* Text:
---

2. – 4. Juni 2017
Bad Bonn – Düdingen
Webseite: Bad Bonn Kilbi
Eine Überraschung ist es jedes Mal, wenn man den ersten Blick auf das Programm der Bad Bonn Kilbi wirft. Was? Wer? Und kaum hält man den ausgedruckten Festivalpass nach zittrigen Minuten des Reload-Button-Drückens in den Händen, fragt man sich: War es die Aufregung wert? Die Antwort ist jedes Jahr dieselbe: Auf jeden Fall!
Doch was fängt man nun mit der Auflistung all der Namen, von denen man noch nie gehört hat, an? Da gibt es die, die sich in den gut zwei Monaten bis zum Festivalstart vorbereiten und reinhören und sich eine Liste der Acts machen, die sie sehen möchten. Und dann gibt es andere, zu denen ich mich zähle, die sich bis auf wenige Ausnahmen einfach entzücken, überraschen und auch ein ganz klein wenig überfordern lassen.

---

* Bereitgestellte Angaben:
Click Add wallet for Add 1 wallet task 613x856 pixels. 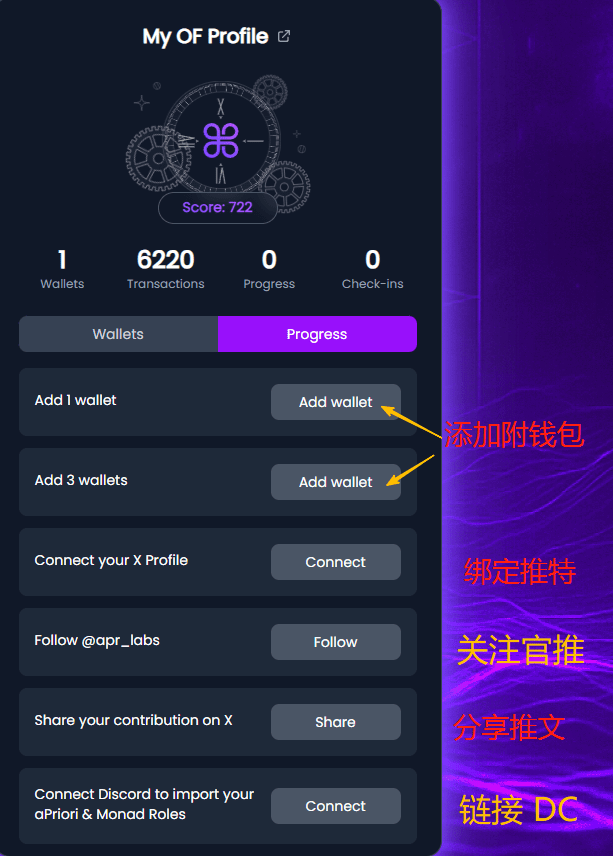(336, 402)
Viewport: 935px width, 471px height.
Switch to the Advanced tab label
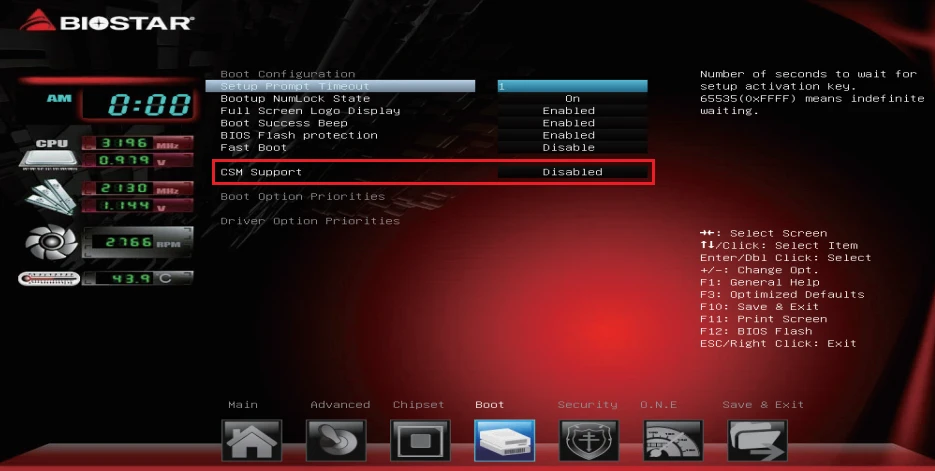pos(340,405)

---

* Aufgaben:
- a) Aktualisiere den Text zur Bad Bonn Kilbi: Gib alles von „2. – 4. Juni“ bis hinunter zu „Auf jeden Fall!“ erneut wieder und setze dabei „Ticket“ an die Stelle von „Festivalpass“.
- b) An welchen Tagen fand die Bad Bonn Kilbi laut dem Text statt?

* Lösungen:
- a)
2. – 4. Juni 2017
Bad Bonn – Düdingen
Webseite: Bad Bonn Kilbi
Eine Überraschung ist es jedes Mal, wenn man den ersten Blick auf das Programm der Bad Bonn Kilbi wirft. Was? Wer? Und kaum hält man den ausgedruckten Ticket nach zittrigen Minuten des Reload-Button-Drückens in den Händen, fragt man sich: War es die Aufregung wert? Die Antwort ist jedes Jahr dieselbe: Auf jeden Fall!

- b) Vom 2. bis 4. Juni 2017.